We are not Machines…
For one, machines are predictable. They can be highly complicated but there is a monotonous predictability to them. For example, a car does not wake up in the morning and decides that it is going to annoy you by refusing to turn on just because you were nasty to her the other day.
Barring some, most machines are predictable: complicated but largely predictable.
Humans, on the other hand, are not that predictable. They are complex and work through highly interdependent system of dynamical interactions (e.g. relationships, sleep, mood, health, etc.). For a quick primer on the difference between humans and machines in terms of unpredictability, try asking the same question few times in a single day to your significant other.
In order for us to survive and thrive through treacherous terrain of jungles (modern life), nature has gifted us with inbuilt fail-safe mechanism to prevent excessive wear and tear. These fail safe mechanisms are sleep, food, rest, relationships, community and social capital.
When we mindlessly apply optimization principles of mechanical world to humans, sleep, relationships, rest, and social capital are the first causalities. How many times have you found missing sleep or have foregone tending to your relationships in the name of work, efficiency and productivity?
By following machine-inspired optimization principles, no doubt we can be very efficient in terms of productivity, however, we also start to eat away at things which preserve our sanity. For example, loss of sleep has massive short-term and long term consequences. Overemphasis on financial capital leads to loss of social capital and instigates people to behave in an asocial or even anti-social manner.
Beyond Machines…
Furthermore, a life build upon optimization, efficiency and productivity troika (without considering the role of intangibles in it) is often vulnerable to un-predicted failures (e.g. suicides, mental breakdowns, school shootings, sudden health issues, etc.). It may not be too much of a stretch to think of unprecedented rise of mental health problems, depression, suicides, loneliness, and other life style-related problems in our society as side effects of our desire to over-optimize living (a recent report by Civic Action pegged 1 in every 2 workers in Toronto and its surrounding area to be suffering from mental health issues).

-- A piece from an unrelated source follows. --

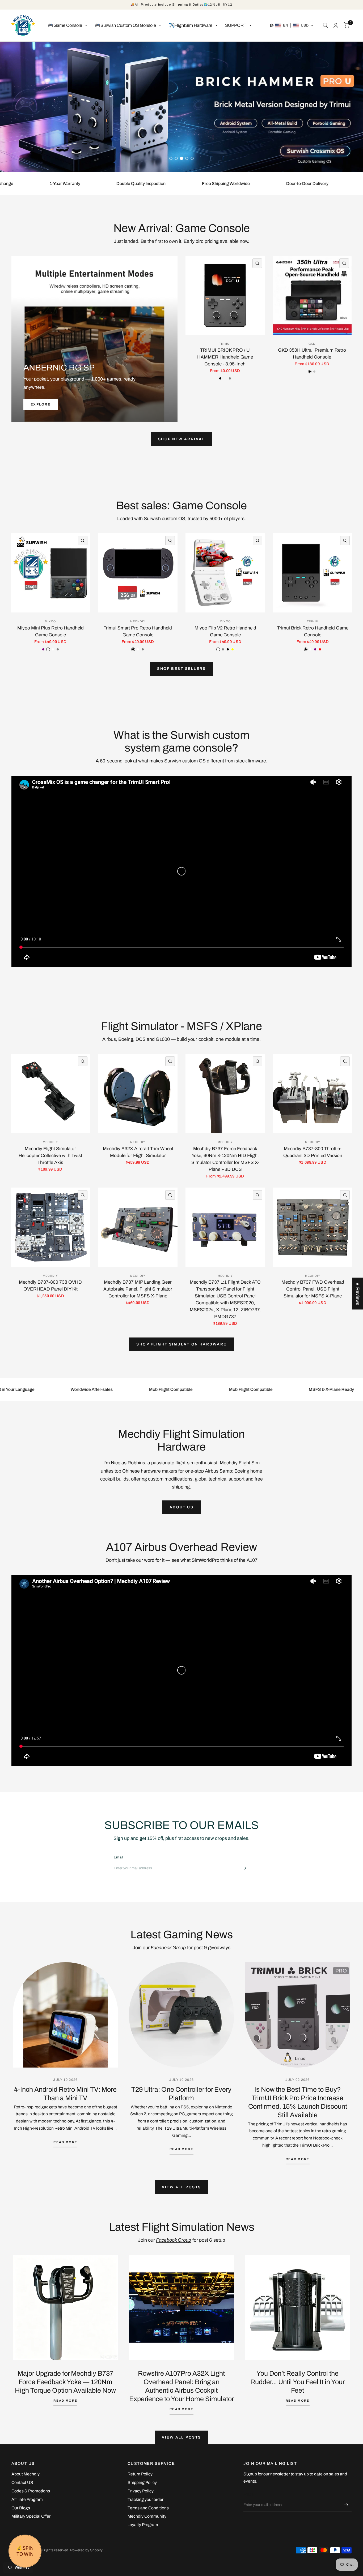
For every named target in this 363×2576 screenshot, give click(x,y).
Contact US (22, 2494)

Regardless of how we rationalize it, it has staggering personal, financial and social cost.
Nature has taken billions of years to build us with appropriate check and balances and it is rather naïve of us (or smarty-pant) to think that we can get ahead of it just because we can put together complicated machines.

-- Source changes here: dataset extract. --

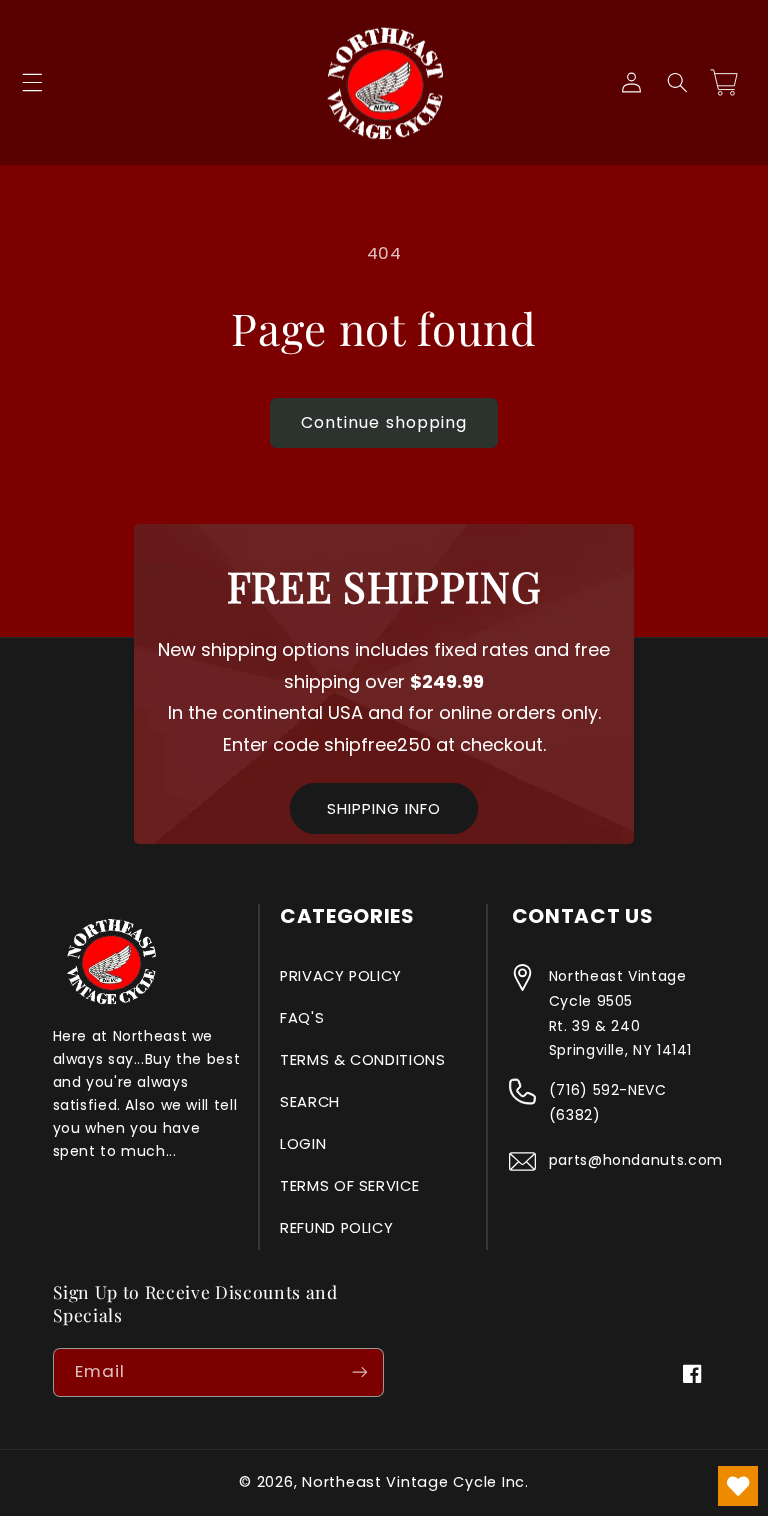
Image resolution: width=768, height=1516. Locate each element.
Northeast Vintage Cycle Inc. (415, 1482)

The optimal ways to good living is about focusing adequately on the following:
- Meaningful relationships
- Sleep/intentional rest
- Community engagement
- Meaningful work
- Self-awareness (non-self-centred type awareness)
- Creative autonomy
- Altruistic goals
And understanding the limitation of the following:
- Money
- Ambition
- Mechanical productivity
- Mindless pursuit of self-interest
Once we start to sift through the sound-bytes of current wisdom, we come to realize the ways to stop wasting our lives. That, time-tested ways of living well are as old as our ancestors, these methods have long survivability index. It is the same old stuff: family, friends, adequate resources, community connections, meaningful work, etc.
Rest all is largely a noise created by commercially-inclined humanoids dressed in fine Italian suits, silk and finery.